■ **What to do**:
Give again only what runs from the line with "The width and" to the final line of the entries below, exactly as written and without pictures.

[Entries taken from a collection]
*** Begin section ***

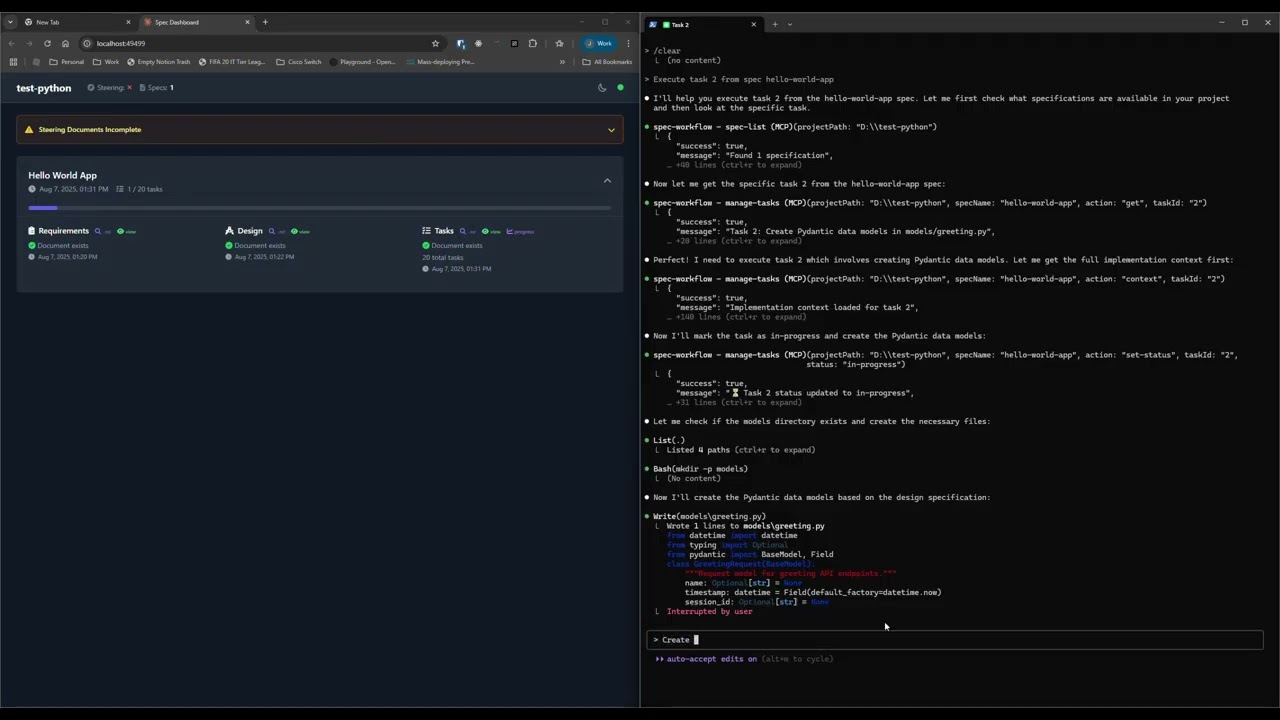Toggle dark mode with the moon icon
Image resolution: width=1280 pixels, height=720 pixels.
[602, 88]
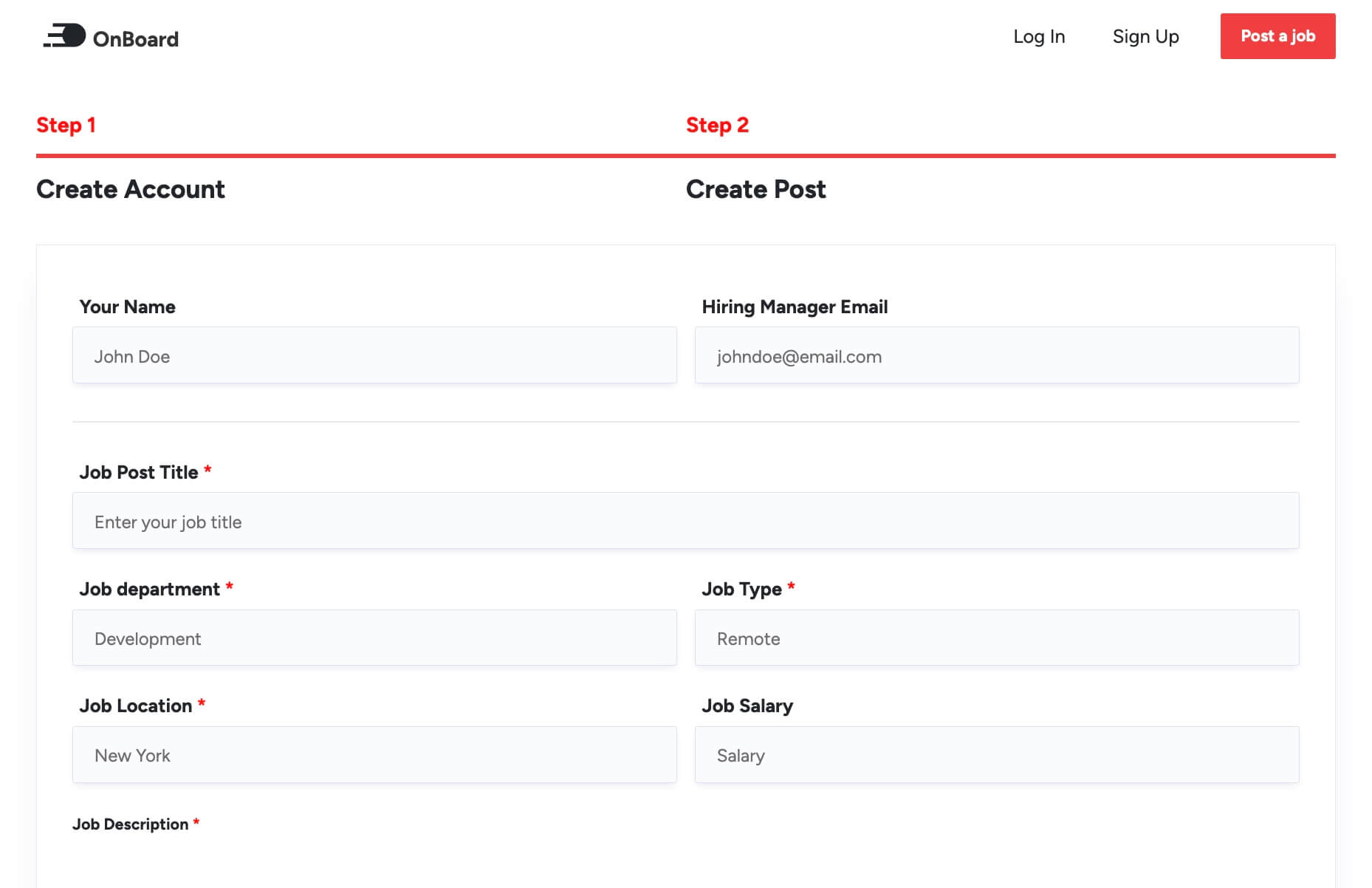
Task: Click the Hiring Manager Email input box
Action: click(x=996, y=355)
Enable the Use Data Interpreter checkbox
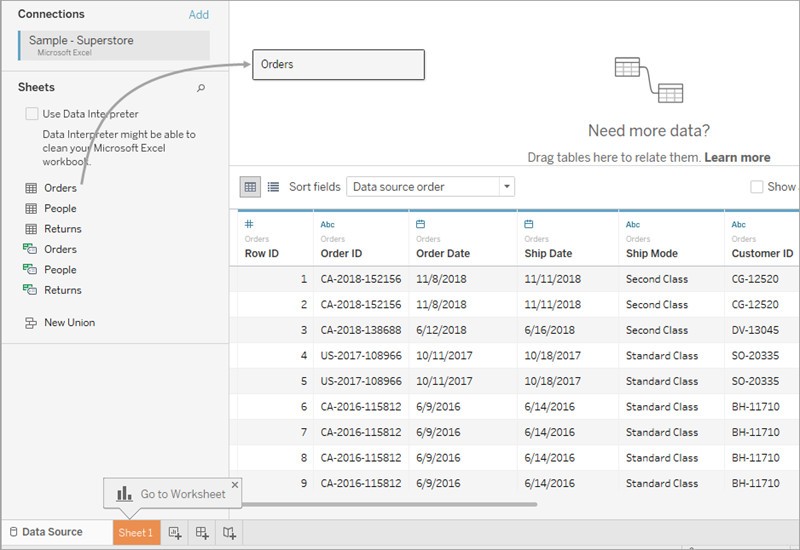The image size is (800, 550). pyautogui.click(x=32, y=114)
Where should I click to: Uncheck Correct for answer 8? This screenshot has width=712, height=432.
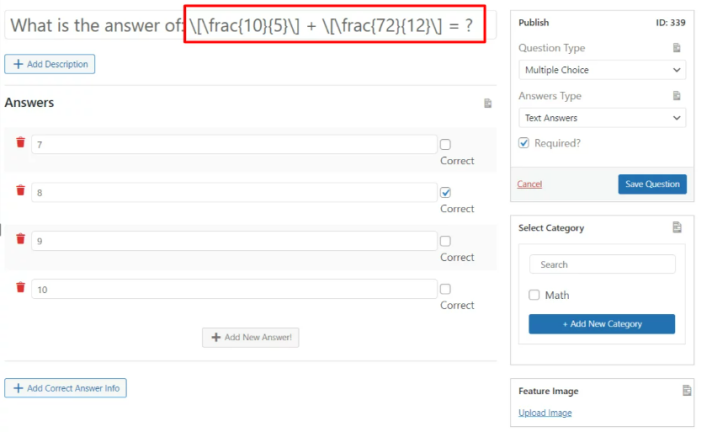tap(446, 192)
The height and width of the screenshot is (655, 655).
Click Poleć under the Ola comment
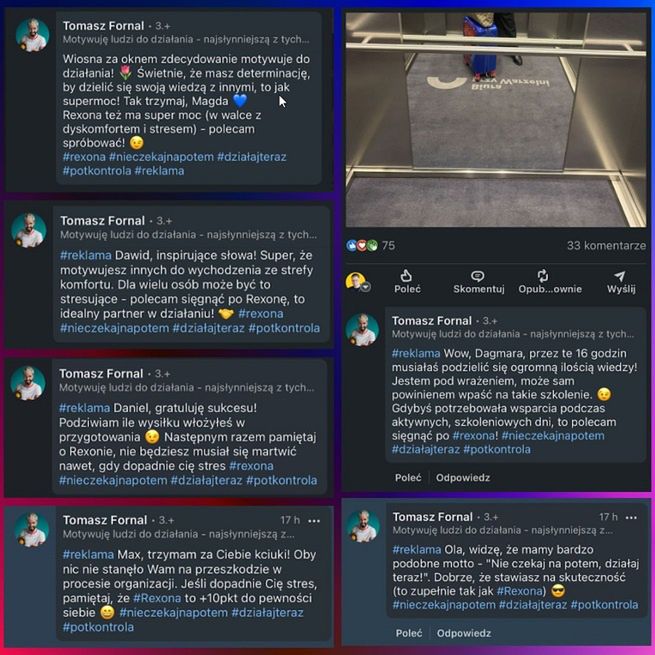(x=409, y=633)
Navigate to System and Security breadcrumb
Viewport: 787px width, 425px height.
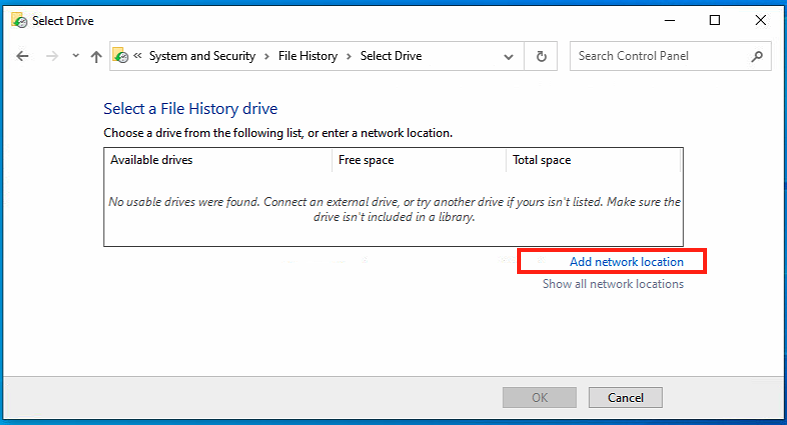(x=202, y=57)
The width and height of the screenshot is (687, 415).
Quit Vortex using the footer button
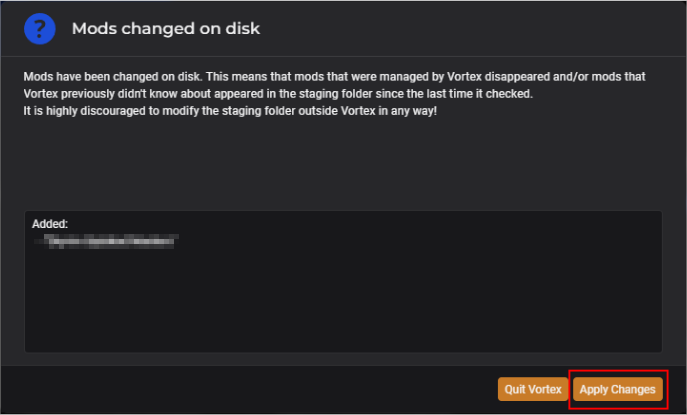[x=533, y=389]
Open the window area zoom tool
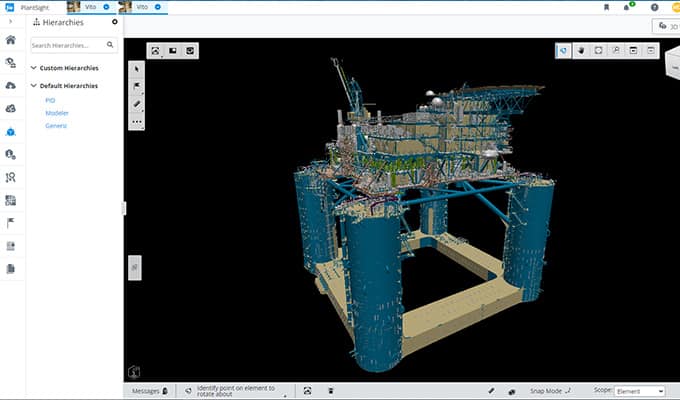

*** End section ***

■ **Result for this task**:
The width and height of the screenshot is (687, 415).
Quit Vortex using the footer button
[x=533, y=389]
Open the window area zoom tool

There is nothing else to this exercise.